After a two-year run on "The Flash," Francis Manapul and Brian Buccellato have shifted across the DC Universe to tackle one of the company's flagship titles: "Detective Comics." While it's too early to make any long-term predictions, this first issue focusing on a waterfront redevelopment has a lot of promise for what's to come.
"Detective Comics" #30 introduces some new characters connected to Buccellato and Manapul's opening story. Elena and Annie Aguila fit well in as outsiders coming to Gotham, and Elena's manipulation of Bruce Wayne's past to get her waterfront proposal moving forward shows that she's got a sharp head on her shoulders. I also like that for most of the issue, readers get a shift back to the low-to-no-powered villains. It's a nice change; Batman on some level has always been a street-level superhero, so it's good to see room for some street-level bad guys, too. If nothing else, it does make the fantastical stand out that much more, becoming truly fantastic in sheer contrast.
Buccellato and Manapul also explore some often unseen areas of Gotham. They don't lose sight of the idea of there being distinct neighborhoods within the city; it's only some small glimpses of Chinatown or the East End Waterfront, but already it feels like more than we typically get when it comes to Gotham. Instead of a homogenous stretch of alleys and shadows, there are some areas that are at least visually different. It's a good start.
The art is, unsurprisingly, fantastic. Batman here is very much a dark specter, with his cape often blending into the shadows for a haunting, threatening look to scare villains. At the same time, this isn't the 30-foot-cape that some artists would draw; look at the spread on pages 10-11, where once Batman's out of the dark corners, there's a sharp edge to the cape. It's still menacing (and very bat-like) while also being grounded in reality. In general, I love Manapul's double-page spreads, which pack a lot of panels in while using the extra room to let the action spread out much more horizontally than you would otherwise see in panel-to-panel progression.
But it's not all just about Manapul's Batman, though. There are so many great little touches here and there throughout the comic. When Annie finishes her motocross, look at the cloud of dust that kicks up around her.
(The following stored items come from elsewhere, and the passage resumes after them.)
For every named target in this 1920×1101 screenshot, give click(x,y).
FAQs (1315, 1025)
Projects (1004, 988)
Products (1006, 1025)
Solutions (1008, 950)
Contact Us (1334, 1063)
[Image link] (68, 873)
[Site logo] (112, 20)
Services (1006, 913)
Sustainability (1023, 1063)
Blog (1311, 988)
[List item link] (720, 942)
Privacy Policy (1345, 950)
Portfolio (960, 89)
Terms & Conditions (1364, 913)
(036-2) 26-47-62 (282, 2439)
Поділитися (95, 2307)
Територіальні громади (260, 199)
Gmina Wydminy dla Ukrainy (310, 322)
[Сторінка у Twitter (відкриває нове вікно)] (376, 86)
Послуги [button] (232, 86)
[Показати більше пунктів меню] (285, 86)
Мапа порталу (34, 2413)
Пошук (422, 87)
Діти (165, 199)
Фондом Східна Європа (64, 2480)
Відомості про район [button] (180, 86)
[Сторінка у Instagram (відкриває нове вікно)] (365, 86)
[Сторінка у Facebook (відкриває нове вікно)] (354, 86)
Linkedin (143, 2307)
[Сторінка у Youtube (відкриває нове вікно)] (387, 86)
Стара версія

It's not just that the two have created it, but rather what they do with it. There's a beautiful swirl about it, so that it's the dust that lets you look at that one page and instantly understand that Annie's just spun to a halt. The motion is brought to life through Annie's surroundings, and it's a great example of how to take a static medium and make it still feel lively. Add in the great ink washes that Buccellato colors so beautifully -- that very first panel looking up from the ocean's floor to the rippling surface is a prime example -- and this is one of the best looking books at DC.
It's great to see Manapul and Buccellato back. While some of their pacing on "The Flash" dragged out a bit too much, I'm finding myself excited all over again. This is a good start to their run, and if they can keep stories moving and wrapping up at appropriate times? Well, that spells good times for us. All in all, a strong debut for the pair on "Detective Comics."